Getting to it would be no problem. Alex and Otho had sheathed a complete spacesuit and accessories with Imperium X.
So if he encountered a stray particle of AM2 on the way over and back, he would not go bang.
Sten started gathering what he would need. Mentally figuring the size of the charge it would take to blow the ship, if it was indeed the Emperor's command center.
He would have to rig some kind of demo pack. With a one-or two-hour timer. No problem. Except—what to put the unit in. How would he get it there? Clutch it in his damned arms like a baby?
Then he remembered the pack Alex had put through the Im-perium X plating. They hadn't much time, and Sten was impatient.
"What the clot's that forT‘ Sten had asked. "Am I supposed to pull it over my head when the shooting starts?"
"Y‘ noo ken, young Sten," Alex had answered, "when y'll hae need't' tote sum'at."
Sten had let it go rather than argue.
And now, thanks to Alex, he had something to put the demo unit in.
Pure blind luck.
The second on Otho's list.
He'd take it. No problem at all.
He floated out into that mad universe, ignoring the colordazzle he saw through the faceplate and navigating on the suit's own inertial system.
His luck stayed with him and he reached the white ship without incident. It took less than twenty minutes to widen the hole enough to get him and his gear inside.
Once inside, however, confusion was his temporary enemy. The ship's design was too ancient, too unfamiliar, for him to find his bearings. He locked his boots on a work platform—in a cavity just beneath the ship's skin—and swung this way and that Poking his pinspot into the mouths of the shafts that emptied onto the platform.
Finally, he got a sense of direction. Odd, how that term sounds in another reality. Another universe. Sten shook off this mind-buzzing notion. Direction was the shaft he chose. The one he believed led to the engine room. This was all the definition he needed. He'd save the other for long, philosophical nights when he was deep in his cups with his friends.
He made his choice and kicked off.
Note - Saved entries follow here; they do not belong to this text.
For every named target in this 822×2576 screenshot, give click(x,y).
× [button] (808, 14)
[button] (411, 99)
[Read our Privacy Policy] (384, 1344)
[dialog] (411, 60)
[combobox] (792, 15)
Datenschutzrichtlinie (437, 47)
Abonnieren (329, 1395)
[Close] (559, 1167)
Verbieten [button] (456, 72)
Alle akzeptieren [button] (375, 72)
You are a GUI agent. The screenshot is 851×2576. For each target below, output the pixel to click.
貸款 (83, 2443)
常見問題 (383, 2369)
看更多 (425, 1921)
Floating upward into blackness, moving gracefully, despite the bulk of the demo pack on his back.
The engine room was a shambles. Twisted metal and cable were evidence of just how much damage the meteor impact had caused.
There was no atmosphere. But the ship's gravity was on—he was standing firmly on his feet, with his boots' mag units turned off. Readings on his helmet screen indicated signs of mechanical life just beyond. There was no danger indicated. No sign of a defense system sniffing for Sten.
Sten guessed the meteor's impact—and the resulting explosive reaction of AM2 exposed to alien particles—had only wounded the ship. It had reacted by reducing its functions to the barest minimum. That minimum most probably included the AM2 mining operation, and transport. Assuming this was the Emperor's command ship. Which he still was.
It was still probably capable of effecting repair, but had reserved the power necessary for this to maintain those all-important minimum functions.
In other words, Sten thought, it was too clottin‘ busy.